In early 2022, Black Basta emerged as a significant threat to the health and public health sectors, targeting several organizations and acquiring network access credentials specifically for U.S.-based companies. These attacks have impacted websites in multiple healthcare subsectors and resulted in the acquisition of large amounts of personally identifiable information (PII) from healthcare organizations, their employees, and customers. With critical vulnerabilities in public health and healthcare systems left unpatched, the consequences could be potentially life-threatening and impact critical infrastructure.
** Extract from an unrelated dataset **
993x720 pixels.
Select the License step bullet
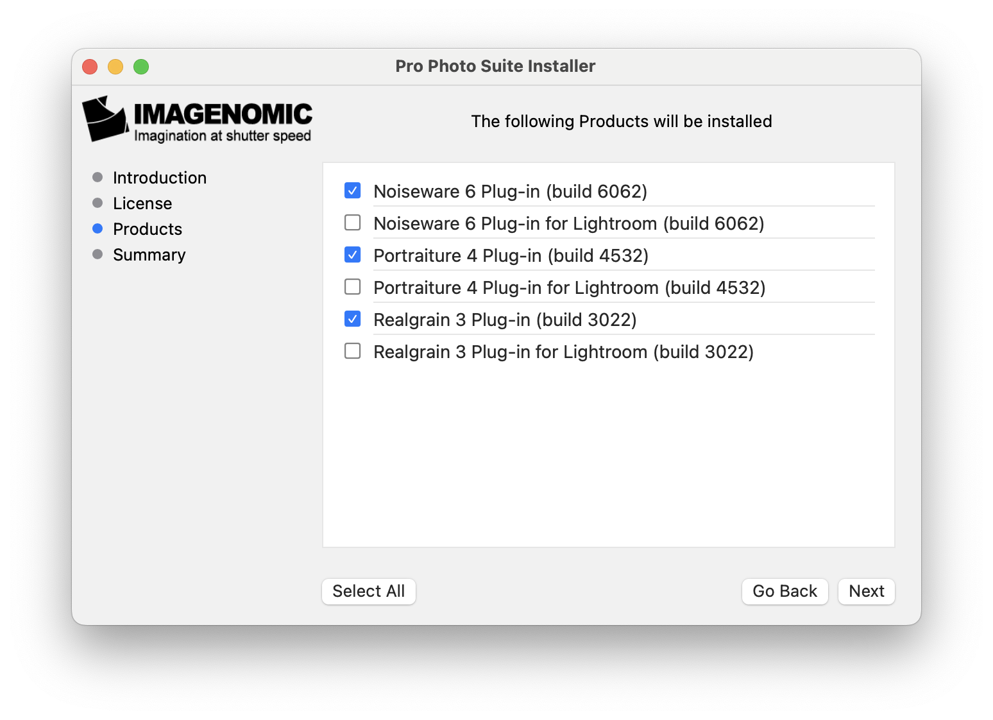(x=98, y=203)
Despite being first observed in April 2022, evidence suggests that the Ransomware-as-a-Service (RaaS) group had been in development since February 2022. Historically, Black Basta’s main targets were large organizations in the construction and manufacturing industries. However, recent attacks have shown the group’s willingness to expand its targets to other critical infrastructure sectors, including health and public health. While the group mainly targets organizations in the United States, it has also expressed interest in attacking organizations in other English-speaking countries such as Australia, Canada, New Zealand, and the United Kingdom.
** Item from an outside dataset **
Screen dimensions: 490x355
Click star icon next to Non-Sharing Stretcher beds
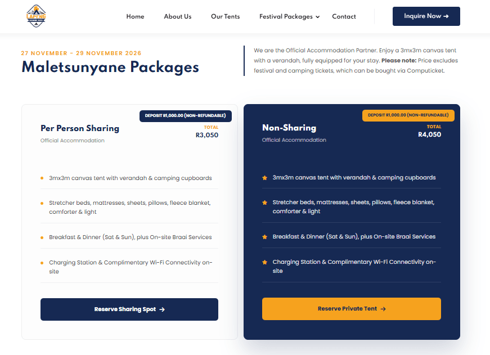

The successful and intricate operations of Black Basta share similarities with private groups such as Conti, TA505, and Evil Corp.The group uses a targeted approach, carefully assessing victims before launching an attack. It either excludes affiliates or collaborates with a limited and trusted set of affiliates. Black Basta has managed to breach critical infrastructure in multiple countries by maintaining a low profile. Although Black Basta is identified as a unique RaaS group and ransomware, its tactics, techniques, and procedures (TTPs) have similarities with other Russian-speaking threat actors. This has led to speculation that the group is closely related to or has current and former operators from groups like Conti, FIN7, and/or BlackMatter. The possible connection to these groups could explain the high level of sophistication behind Black Basta’s recent activity. Black Basta’s primary motivation is financial gain, with some ransom demands exceeding millions of dollars. However, the group’s interest in targeting English-speaking countries may suggest a potential political agenda.
To protect against Black Basta’s threats, healthcare organizations should remain vigilant and strengthen their defenses against ransomware attacks. The HC3 Analyst Note provides a range of mitigation measures, countermeasures, indicators of compromise, and other courses of action that organizations can take to minimize their exposure to and the potential impact of a ransomware attack. For example, HC3 recommends that organizations implement multi-factor authentication, regularly backup data, maintain up-to-date anti-virus and anti-malware software, and establish incident response plans. Furthermore, organizations should conduct regular training and awareness programs to educate employees on the latest cybersecurity threats and how to identify and respond to potential attacks. Additionally, organizations should conduct regular vulnerability assessments and patch management to address potential weaknesses in their systems. These measures can help healthcare organizations minimize the risk of a ransomware attack and protect sensitive patient data.